Hart Council plans to challenge what it claims is the "huge part" of its budget "wasted" on the "Blairite agenda of remorseless red tape," currently costing Hart taxpayers up to £1.5 million a year.

Finance boss Coun. Lorraine Fullbrook says that as the only council in the country not getting a penny from the Government for four years, Hart should cease to go along with their non-stop "initiatives".

She says that the millions flowing out on things like "comprehensive performance assessments" do not get one extra bin emptied.

She said since Labour was elected in 1997, there has been "a never-ending stream of directives thudding on to the doorsteps of every council in Britain."

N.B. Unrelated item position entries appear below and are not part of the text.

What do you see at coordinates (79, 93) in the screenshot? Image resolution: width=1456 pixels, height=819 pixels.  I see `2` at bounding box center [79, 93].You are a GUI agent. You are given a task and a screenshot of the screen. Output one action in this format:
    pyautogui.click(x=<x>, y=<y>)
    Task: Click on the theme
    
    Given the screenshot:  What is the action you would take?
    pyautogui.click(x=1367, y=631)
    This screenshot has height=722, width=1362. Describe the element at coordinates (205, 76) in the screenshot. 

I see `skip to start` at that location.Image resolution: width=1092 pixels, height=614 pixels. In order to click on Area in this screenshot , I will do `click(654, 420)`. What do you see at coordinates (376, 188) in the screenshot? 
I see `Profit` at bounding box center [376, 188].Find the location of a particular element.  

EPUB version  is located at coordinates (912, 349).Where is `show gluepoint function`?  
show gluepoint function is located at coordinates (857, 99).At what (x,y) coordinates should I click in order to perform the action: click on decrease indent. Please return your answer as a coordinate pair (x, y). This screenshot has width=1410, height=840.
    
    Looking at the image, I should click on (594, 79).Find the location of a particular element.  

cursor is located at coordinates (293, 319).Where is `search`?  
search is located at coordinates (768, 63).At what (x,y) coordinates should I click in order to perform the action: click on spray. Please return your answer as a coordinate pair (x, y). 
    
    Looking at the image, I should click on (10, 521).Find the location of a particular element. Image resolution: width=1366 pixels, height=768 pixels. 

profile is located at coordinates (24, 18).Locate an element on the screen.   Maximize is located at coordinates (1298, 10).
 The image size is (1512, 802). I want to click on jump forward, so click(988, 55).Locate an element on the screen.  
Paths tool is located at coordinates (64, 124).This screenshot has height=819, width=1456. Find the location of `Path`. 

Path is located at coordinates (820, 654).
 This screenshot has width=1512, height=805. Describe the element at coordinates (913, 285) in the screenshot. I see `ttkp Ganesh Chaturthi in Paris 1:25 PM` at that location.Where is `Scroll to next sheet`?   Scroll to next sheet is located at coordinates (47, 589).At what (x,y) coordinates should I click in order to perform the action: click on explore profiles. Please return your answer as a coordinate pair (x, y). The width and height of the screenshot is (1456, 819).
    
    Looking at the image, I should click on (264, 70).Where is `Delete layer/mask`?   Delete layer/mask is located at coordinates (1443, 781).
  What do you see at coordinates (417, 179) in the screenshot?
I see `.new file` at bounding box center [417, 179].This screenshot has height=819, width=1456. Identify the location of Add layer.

While often well-intentioned, like the "best value review," they actually result in tens of thousands of hours of time wasted by council officers, who then produce massive reports on their thoughts, says Lorraine.

Hart's "best value document" weighed much the same as a brick and cost £28 a copy to produce, she said.

At a meeting of Hart Council Mrs. Fullbrook, cabinet member for finances, persuaded the council to review all its Government-imposed "initiatives" and "partnership arrangements."

She added, in a motion supported by the controlling Conservative group and passed by the council: "I call on all officers, in agreement with the respective cabinet members, to identify the minimum expenditure required to meet our statutory obligations and to justify any expenditure above the minimum by the end of January, for consideration in the next budget."

Lorraine concluded: "Huge council tax rises are set for the south this year as the Government diverts our money to its friends in the north.

"What can we say to Hampshire taxpayers: ‘Be comforted, your money will be well spent up north'? We would also like parity with Surrey Heath, the council which runs Camberley and district and gets 24 per cent of its budget in Government grants, yet is a very similar community to our own."

Hart Conservative Coun. Sean Holden, cabinet member for communication, told the Star: "Why do council tax bills have to rise above the level of inflation? Unlike when choosing private suppliers, the public has no choice over their council and should not have to suffer above- inflation rises."

And Lorraine Fullbrook concluded: "Just satisfying the Government's auditors costs Hart people £122,000 a year. It has to be right that our focus is firmly fixed on our own people and their needs, not those involving Government processes and institutions, over and above our legal obligations. So we'll do the minimum required to put ticks in their boxes."